Loss-making  Alitalia  is staring the possibility of liquidation in the face after the decision by all remaining bidders to withdraw from the privatisation process.

Fellow Italian carrier Air One dropped out of the bidding process in July ahead of the deadline for final bids, citing restrictive conditions that would have prevented it from restructuring and turning around Alitalia. The only remaining contender, US private equity firm MatlinPatterson, followed suit a day later. Russia's Aeroflot withdrew from the race in June.
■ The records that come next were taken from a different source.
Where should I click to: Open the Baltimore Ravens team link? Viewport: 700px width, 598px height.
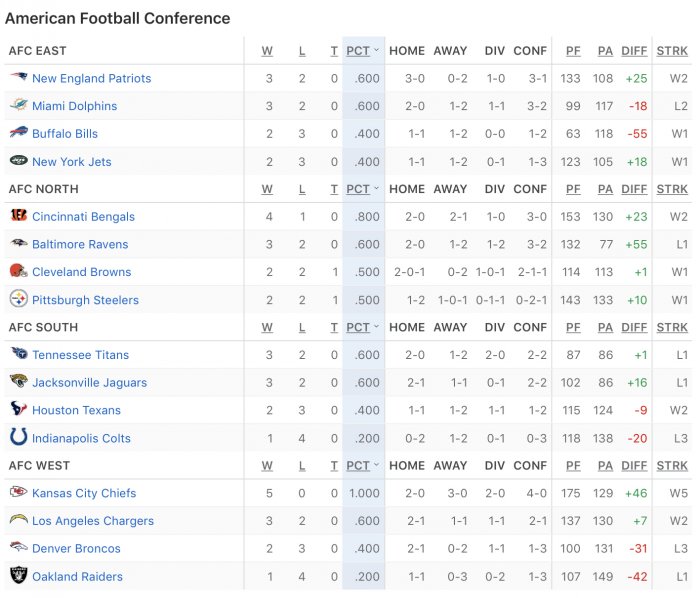(x=80, y=244)
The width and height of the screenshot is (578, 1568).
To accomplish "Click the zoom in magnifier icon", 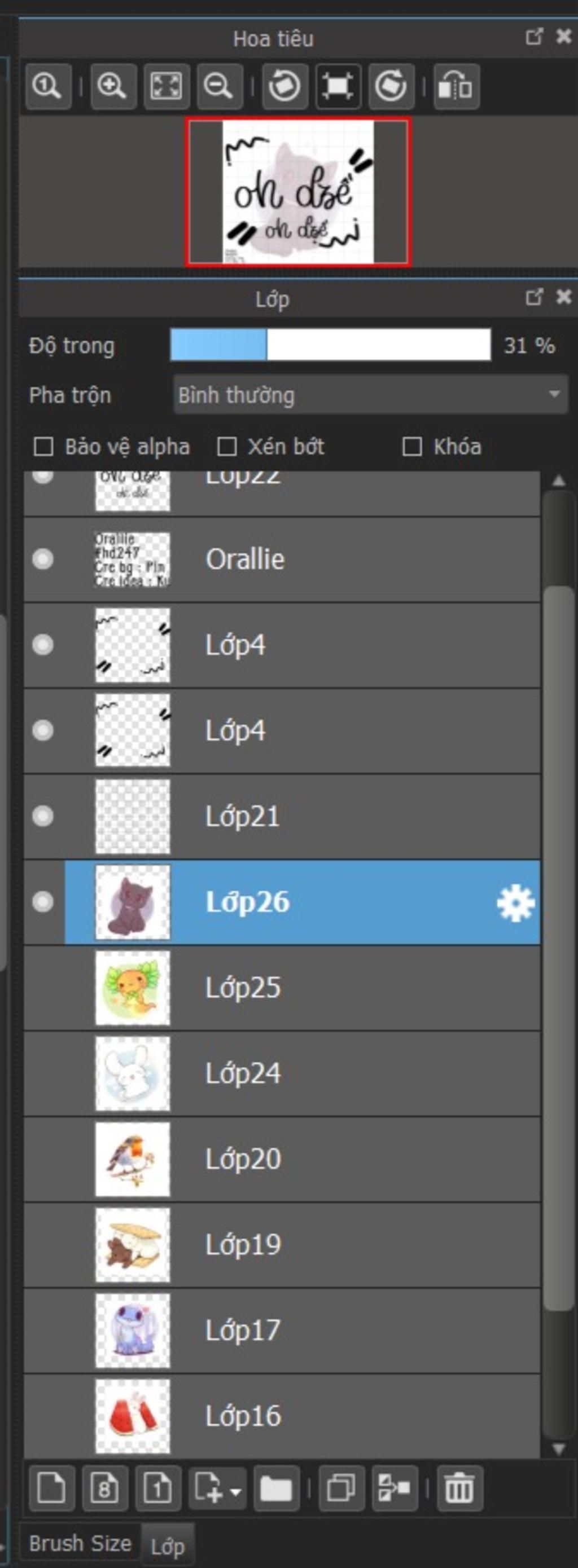I will 113,86.
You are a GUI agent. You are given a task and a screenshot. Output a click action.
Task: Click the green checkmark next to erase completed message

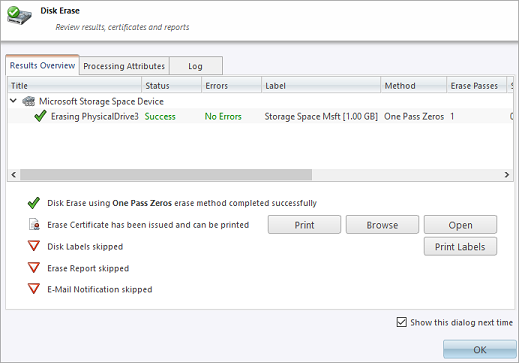click(34, 203)
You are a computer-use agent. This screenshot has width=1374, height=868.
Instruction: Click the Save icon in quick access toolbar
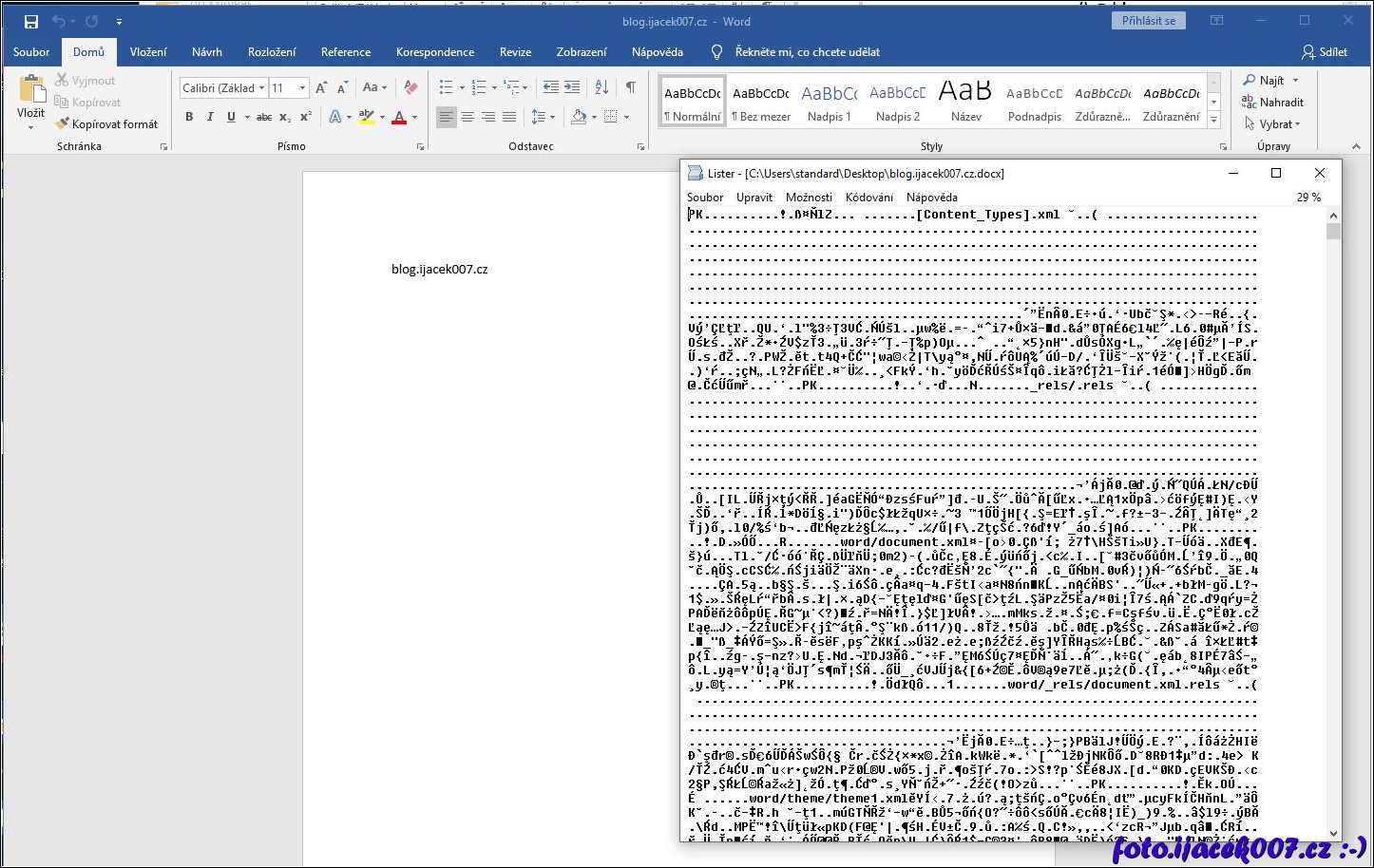click(31, 21)
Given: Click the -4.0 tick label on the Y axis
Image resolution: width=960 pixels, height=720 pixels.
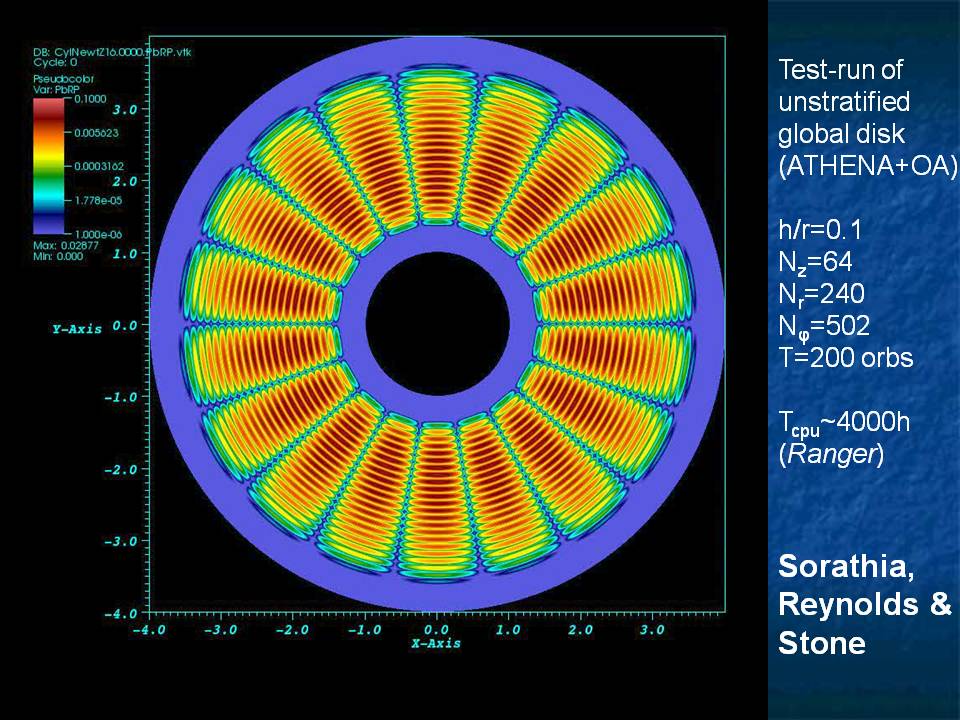Looking at the screenshot, I should click(120, 612).
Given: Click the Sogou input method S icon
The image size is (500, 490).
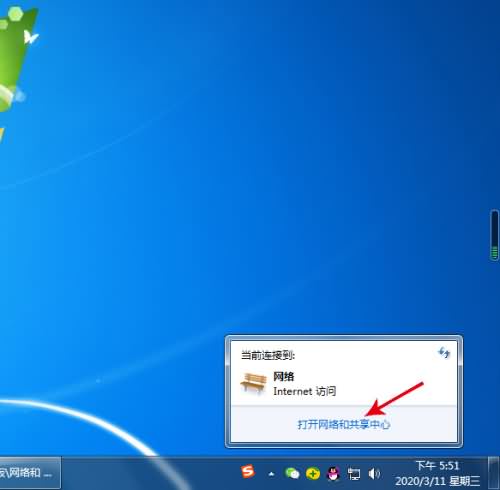Looking at the screenshot, I should click(248, 471).
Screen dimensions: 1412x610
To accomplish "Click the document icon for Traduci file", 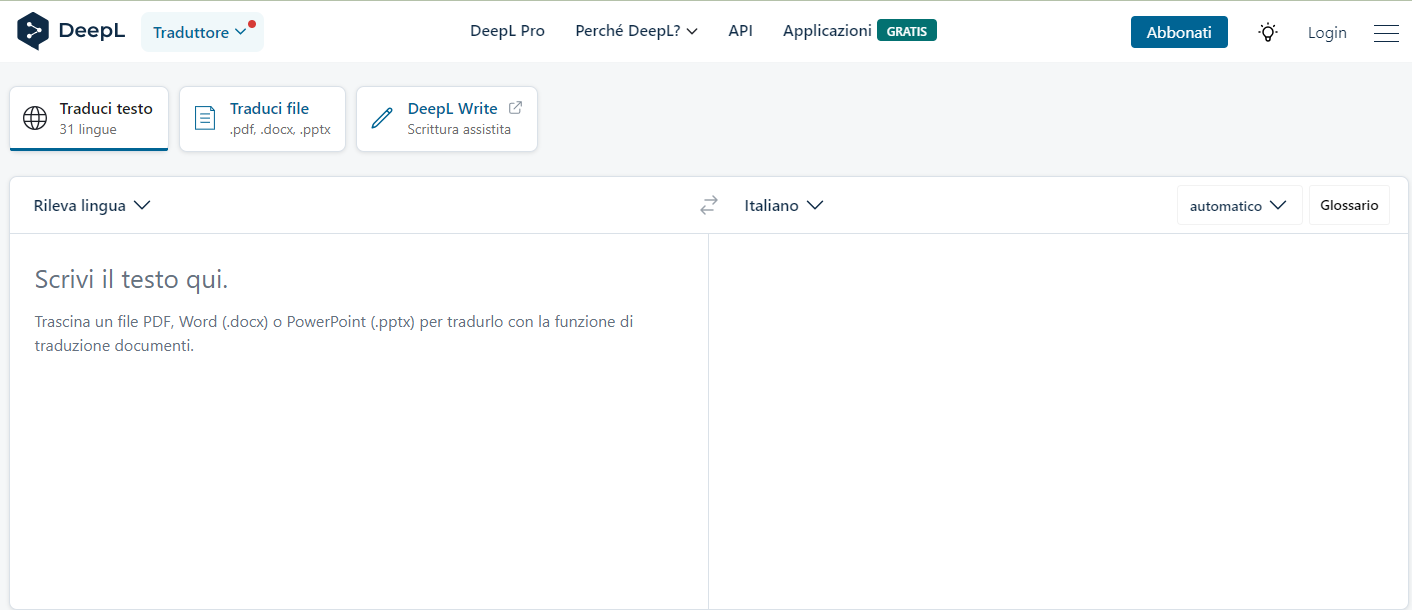I will [205, 118].
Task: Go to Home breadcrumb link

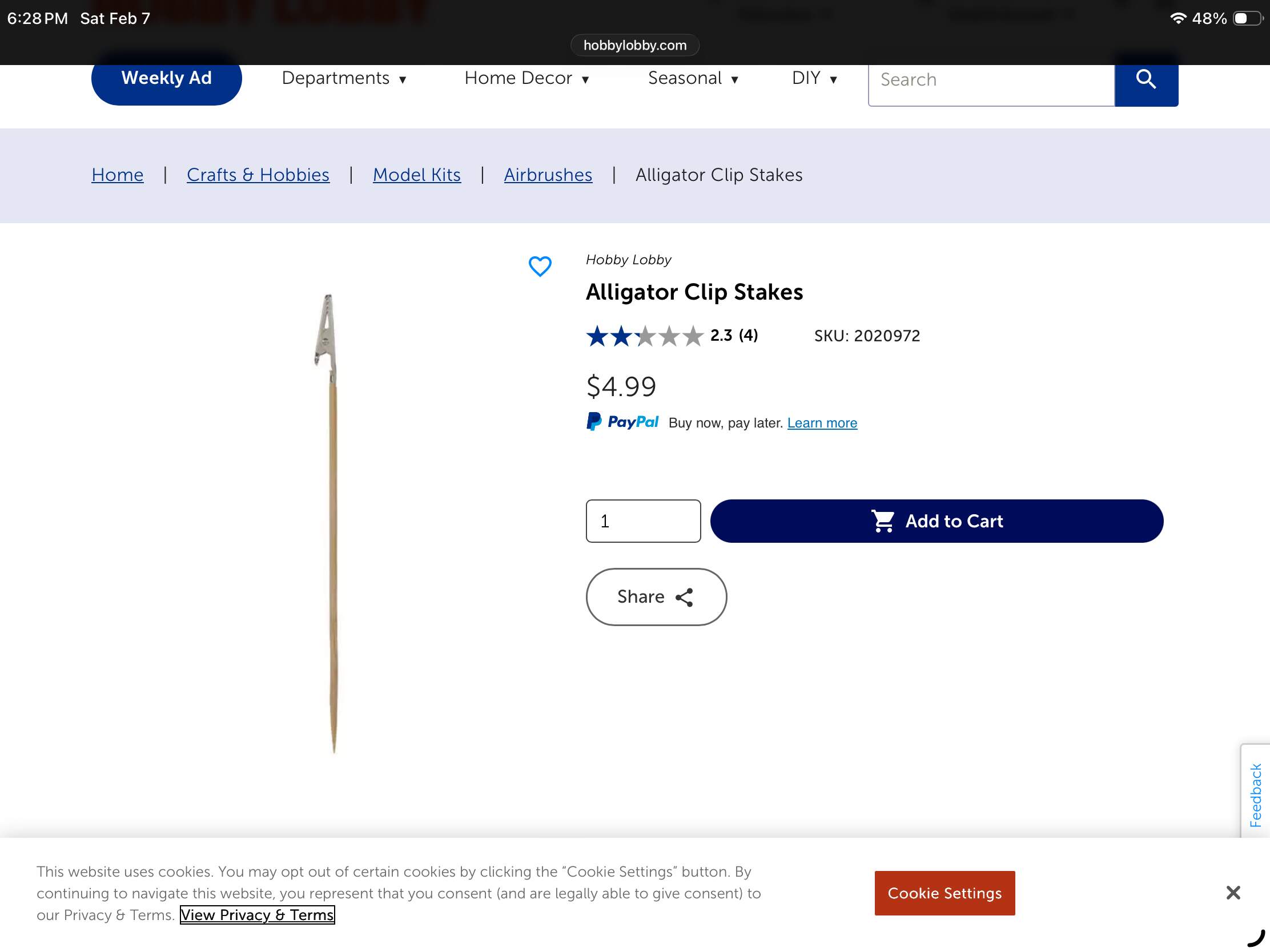Action: click(x=117, y=175)
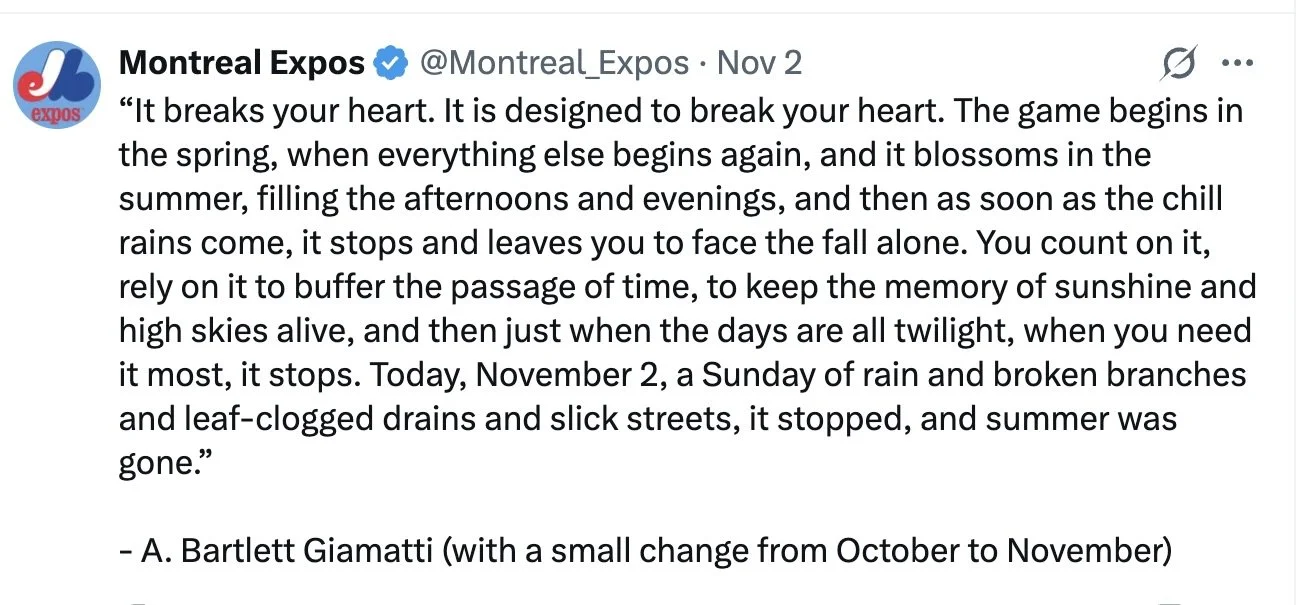Open the three-dot More options menu
This screenshot has height=605, width=1300.
[1238, 64]
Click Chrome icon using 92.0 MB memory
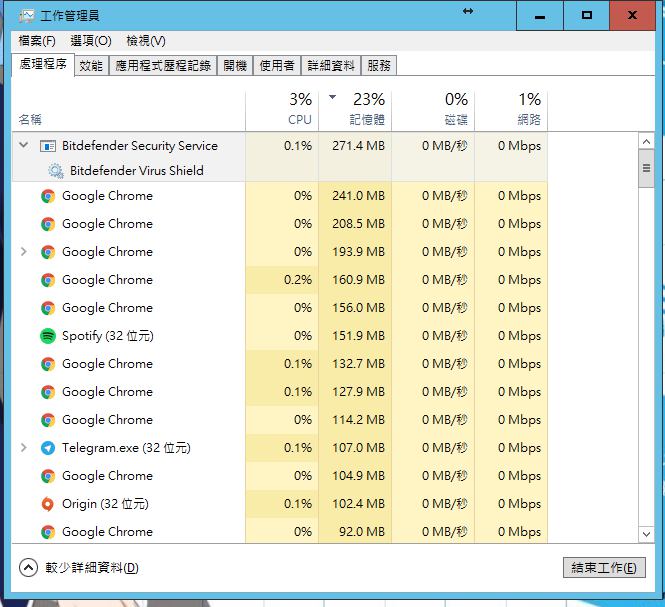The height and width of the screenshot is (607, 665). click(47, 532)
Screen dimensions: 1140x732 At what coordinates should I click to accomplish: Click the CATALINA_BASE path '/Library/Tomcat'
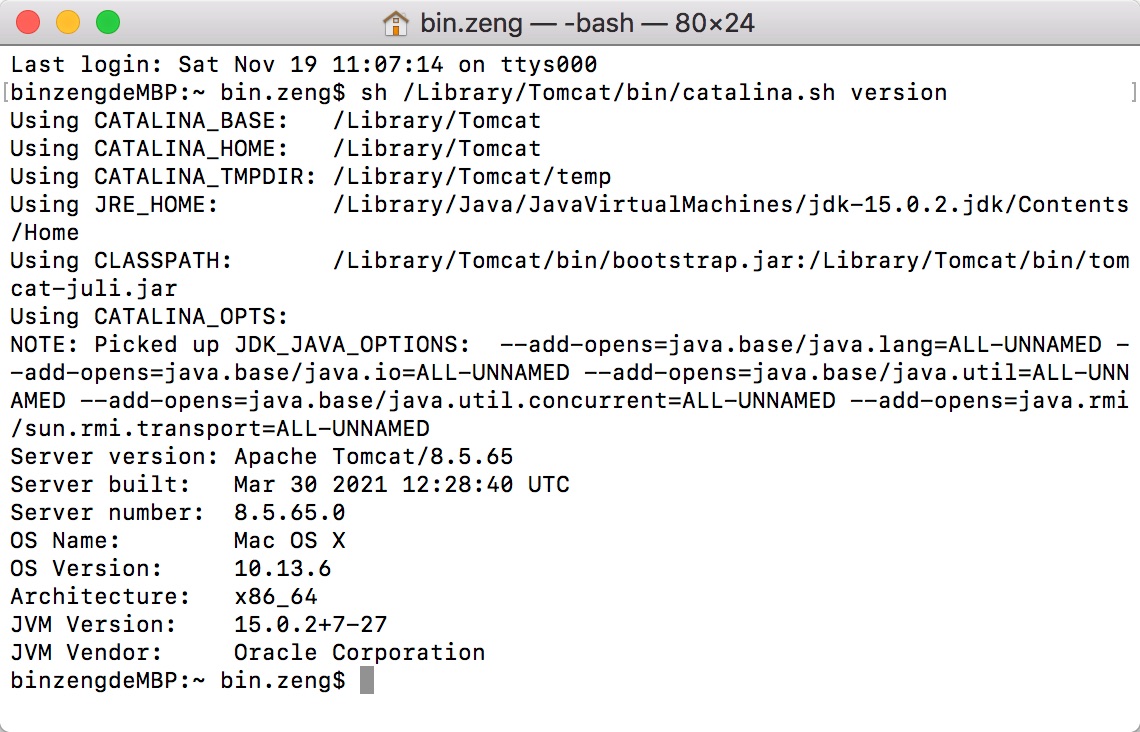437,121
Air One's affiliated company AP Holding says it had put together a plan to make Alitalia the fourth largest carrier in Europe, but the conditions in the sale contract would not have allowed it to implement its plan. However, it does not rule out the possibility of returning to the table should conditions change: "Although at this time it is impossible for AP Holding to bid for the privatisation of Alitalia, it states again its availability to commit to Alitalia's revamping. But a new interest in such an operation can be sparked only by different purchase conditions."

Air One, meanwhile, has unveiled plans to operate its own long-haul services next year with a new fleet of leased Airbus A330s. The carrier now operates short-haul domestic and international flights with a fast-expanding fleet of 50 narrowbodies and regional jets.

Oliviero Baccelli, deputy director of Bocconi University's Centre of Regional Transport and Tourism Economy in Milan, believes only fellow SkyTeam member Air France-KLM can save Alitalia. But he admits this looks unlikely as Air France-KLM is mulling a possible bid for Spanish carrier Iberia: "If it could choose, I'm sure it would go for Iberia." This would leave liquidation as the only realistic option, he concedes: "I'm pretty sure liquidation is the second solution and I think we are closer to that."

Air France-KLM has consistently been linked with a possible bid for Alitalia. However it maintains that such a move has not been on its agenda since it decided against participating in the privatisation earlier this year on the grounds that conditions for improvements to Alitalia's financial position had not been met. Alitalia, in which the finance ministry has a 49.9% stake, incurred heavy losses in 2006 and has been plagued by industrial action.

Referring specifically to Iberia, however, Air France-KLM says: "In Europe, Spain is one of the major markets and Iberia an important player in air transport. It is therefore quite normal for it to be examined among others."